The passage from Richard II 3.3 above, taken from the Open Source Shakespeare, is statistically speaking particularly illustrative of some of the things that Shakespeare does when he writes History plays. While it is tempting to go straight to Docuscope and the statistics, it is better to post the passage without any markup, since we don’t want to prejudge what is going on in the language here. So, we read the passage.
One of the things I have been saying about working with statistics and texts is that statistics can tell you that there is a pattern, but only a human being can tell you what that pattern is. The what/that distinction is crucial if we want to be precise about the division of labor that occurs in this kind of work. It is easy to think that statistics have “found” something from out of nowhere in the text, when what is really going on is that they have found “something,” and this something is a reflection of prior decisions we have made about what is worth counting. Perhaps it will become clearer as postings on this blog continue why this distinction is important. For now I’ll try to be as accurate as we can about why this is “History writing:” this is a piece of History because a certain class of words that Docuscope counts are more abundantly present here than in plays of other genres. Now let’s go to the same passage as marked up by Docuscope. (Click on the image to get a good look.)

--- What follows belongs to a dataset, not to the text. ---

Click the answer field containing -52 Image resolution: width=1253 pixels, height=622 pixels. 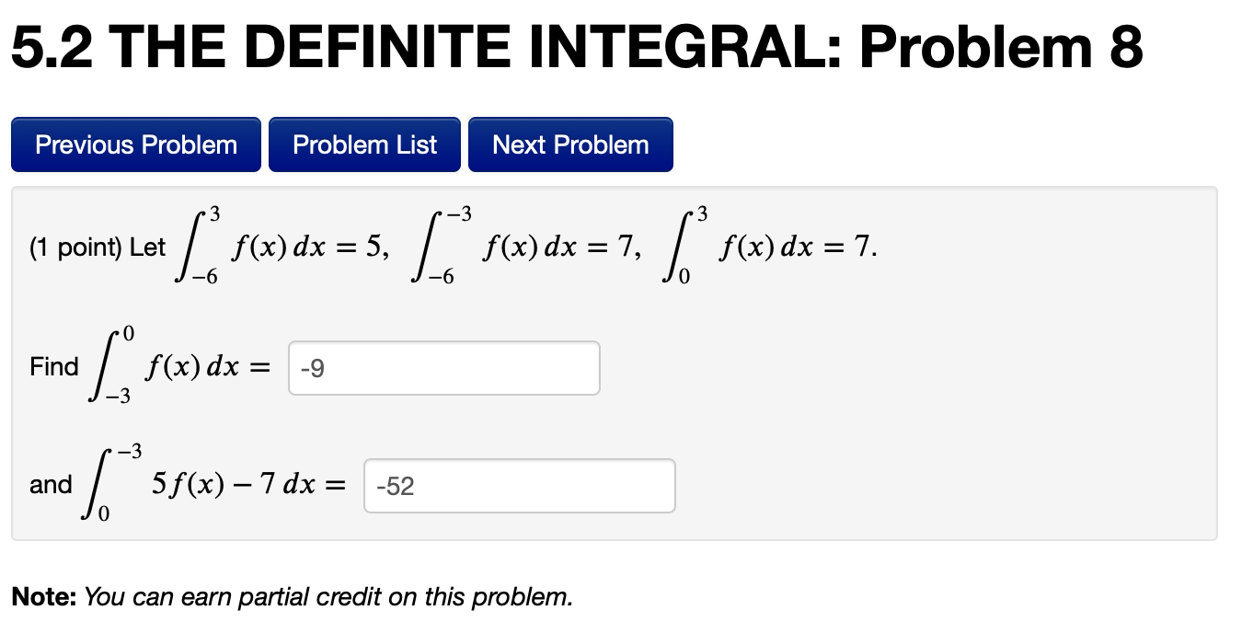519,485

The underlined words here and in other passages of Richard II are the ones that are responsible for “driving” this and other history plays to the right hand side of the scatterplot from the previous post. These words all belong to a cluster called “Description” in Docuscope’s taxonomy, one that contains various subcategories that are not visible to us at this level of the analysis. (Short story why: with only 36 plays to look at, we need for statistical reasons to be looking for fewer classes of things-to-count than items-in-which-to-count-them. In statistics-speak: we can’t have the number of variables exceed the number of observations.) What kind of words does Docuscope count as “Description?” The best answer is: “the words that are underlined in yellow here.” Jonathan Hope and I have tried to remain agnostic about the explanatory power of the names that have been given to Docuscope’s categories and just look at what the words, as a collection, are doing on the page. But you can begin to guess what the rationale cluster is here: they are words that describe the properties of objects (“little,” “small”), objects themselves (“dish,” “wood”), spatial relations (“buried in the”), and verbs showing changes of physical state (“sighs,” “lodge”). Notice that some strings here are contiguous word seqments, such as “buried in the.” Docuscope can count strings from 1-10 words in length, and counts 200 million of them, classifying them into up to 101 categories at its finest level of resolution.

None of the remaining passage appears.